• [Task instructions]
A) Reproduce word for word the part of the New York smoking-age article between "New York will" and "announcing his signature.", inclusive.
B) Resume the article on New York raising its smoking age to 21, continuing after its last sentence.

• [Selected excerpt]
= = = =
New York will raise its smoking age from 18 to 21 under legislation signed into law Tuesday by the state’s governor.
The change, which takes effect in 120 days, will apply to the sales of traditional tobacco products as well as electronic cigarettes and vaporizers.
Gov. Andrew Cuomo, a Democrat, said too many children and teens pick up smoking despite decades of efforts to snuff out the habit, in part because of marketing aimed at young people.
“By raising the smoking age from 18 to 21, we can stop cigarettes and e-cigarettes from getting into the hands of young people in the first place and prevent an entire generation of New Yorkers from forming costly and potentially deadly addictions,” he said in a statement announcing his signature.
According to the American Cancer Society, 95 percent of all smokers begin using tobacco before age 21. Raising the smoking age to 21 — a proposal the Society dubs “tobacco 21” — had been a major priority for the group in New York.
= = = =
• [Data block]
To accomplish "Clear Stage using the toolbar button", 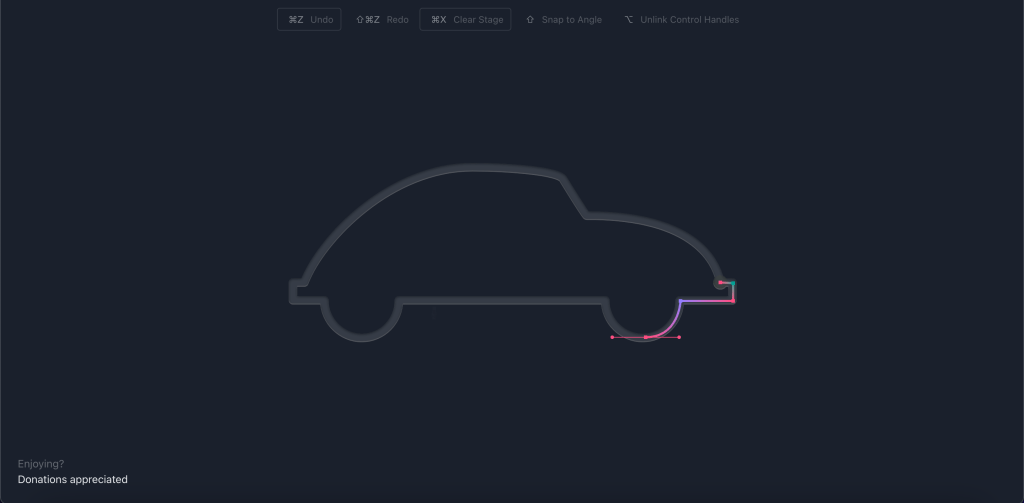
= = = =
• [Your written answers]
A)
New York will raise its smoking age from 18 to 21 under legislation signed into law Tuesday by the state’s governor.
The change, which takes effect in 120 days, will apply to the sales of traditional tobacco products as well as electronic cigarettes and vaporizers.
Gov. Andrew Cuomo, a Democrat, said too many children and teens pick up smoking despite decades of efforts to snuff out the habit, in part because of marketing aimed at young people.
“By raising the smoking age from 18 to 21, we can stop cigarettes and e-cigarettes from getting into the hands of young people in the first place and prevent an entire generation of New Yorkers from forming costly and potentially deadly addictions,” he said in a statement announcing his signature.

B)
“Tobacco 21 is a no-brainer,” said Julie Hart, senior government relations director for the American Cancer Society Cancer Action Network of New York.
Sixteen states have approved raising the smoking age to 21, though in some the changes won’t take effect until later in 2019 or in coming years.
In addition, hundreds of local communities around the nation have made the move to 21. In New York state they include New York City, Long Island, Albany and a dozen other counties.